Lotus Magellan was a DOS-based search indexing tool announced by Lotus Software in January 1989 and shipped that April. It's retail price was $179 to $199, but was often discounted to below $100.

This product was an interesting concept - essentially it scanned the contents or your hard disk and floppy disks and built a "master index" of its content. Initial indexing was offered at the time of install, which could sometimes take 1 hour to several hours depending on how many files were stored.

With its ability to open 16 different file formats for viewing without the need to load the application (or even have it installed), it was a very useful tool for anyone with a lot of disparate data across many media. Such viewers included Lotus 1-2-3, dBASE III, WordPerfect, Word, DisplayWrite, WordStar, and MultiMate.

In 1989, PC Magazine had this to say about Magellan: "Move over, Peter Norton. Lotus Magellan could well be the finest utility ever written for the PC. This program belongs on every PC. Magellan is a $139 information manager that lets you locate any and every related piece of information on your disk in under 3 seconds, display the information in context, and launch into that program that was the source of the information."

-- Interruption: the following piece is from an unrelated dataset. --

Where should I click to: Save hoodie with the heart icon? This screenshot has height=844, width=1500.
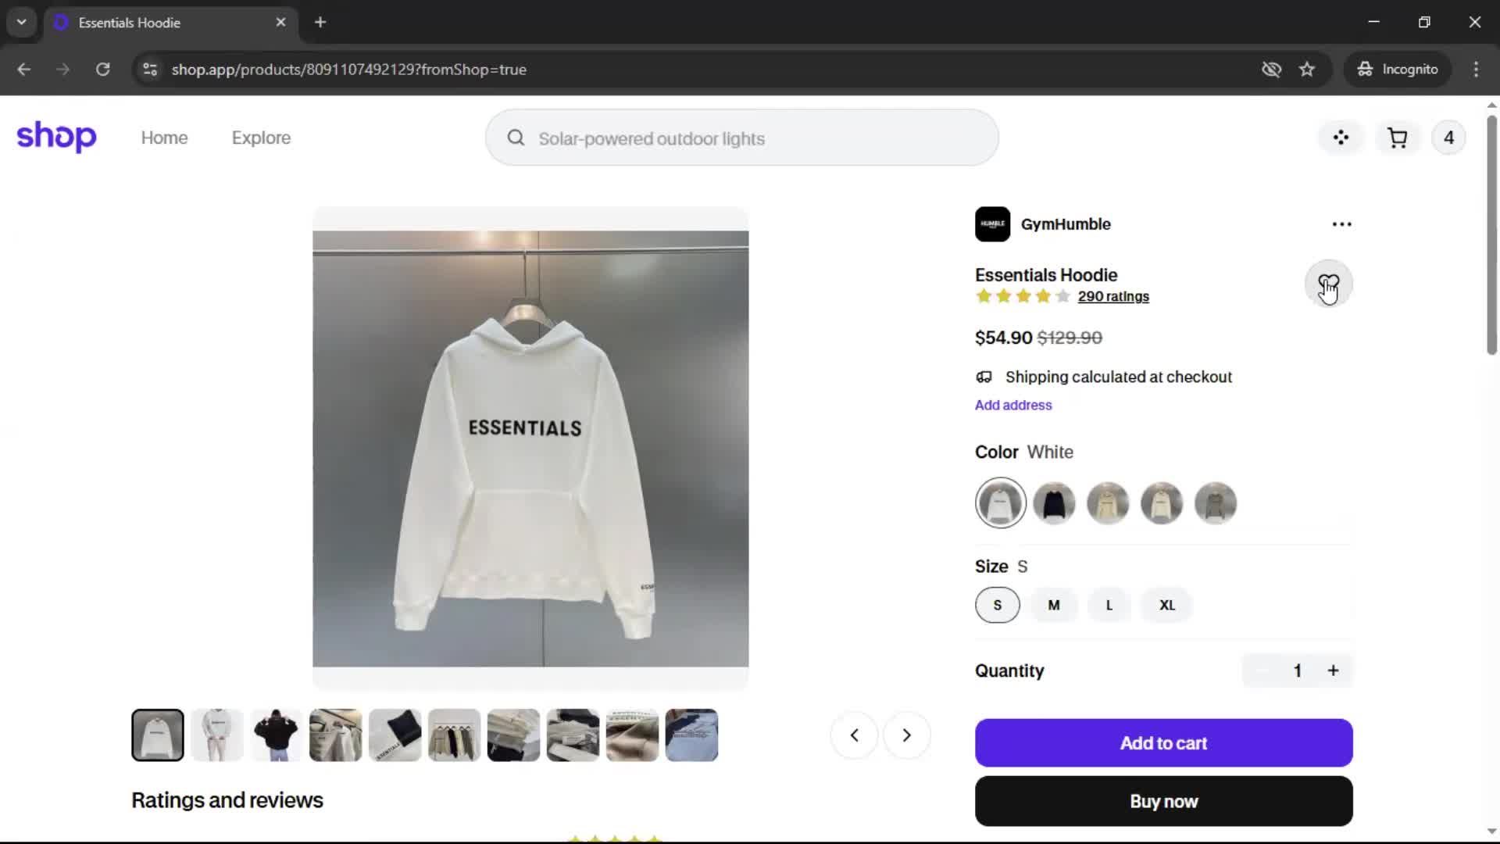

Main Screen showing list of matching files on left and content on right

Magellan was the brainchild of Bill and Larry Gross, whose former company, GNP Development, had been bought by Lotus Development in 1986. Both stayed on as employees of Lotus for 7 more years, creating products under the Lotus brand such as HAL (the natural language interface for Lotus 1-2-3) and Magellan.

One of its key strengths was its fuzzy search capability which connected files by relative frequency of keywords, allowing the user to organise related data no matter where or in what format if existed on the user's computer. Incredibly, the every-word index created by Magellan took up only about 1 MB for every 20 MB indexed.

Magellan's Explore dialog

Magellan's Explore dialog

Using the tool was easy. Simply hit the Explore key (F9), type in a set of words on what you're looking for, and within a matter of seconds Magellan finds all files matching the phrase. You could choose to search the entire index, or just a subset such as all *.DOC files or every file under C:\Docs

A column of matching files appears on the left-hand side of the screen ranked by closeness of match, from which you can then see its content on the right-hand side. It you then chose to edit the file, simply hit the Launch key (F7) to open the parent application of that file type. When the leave the application, Magellan automatically reappears. Using the Gather feature (F5) you can copy portions of files and paste them into a single file.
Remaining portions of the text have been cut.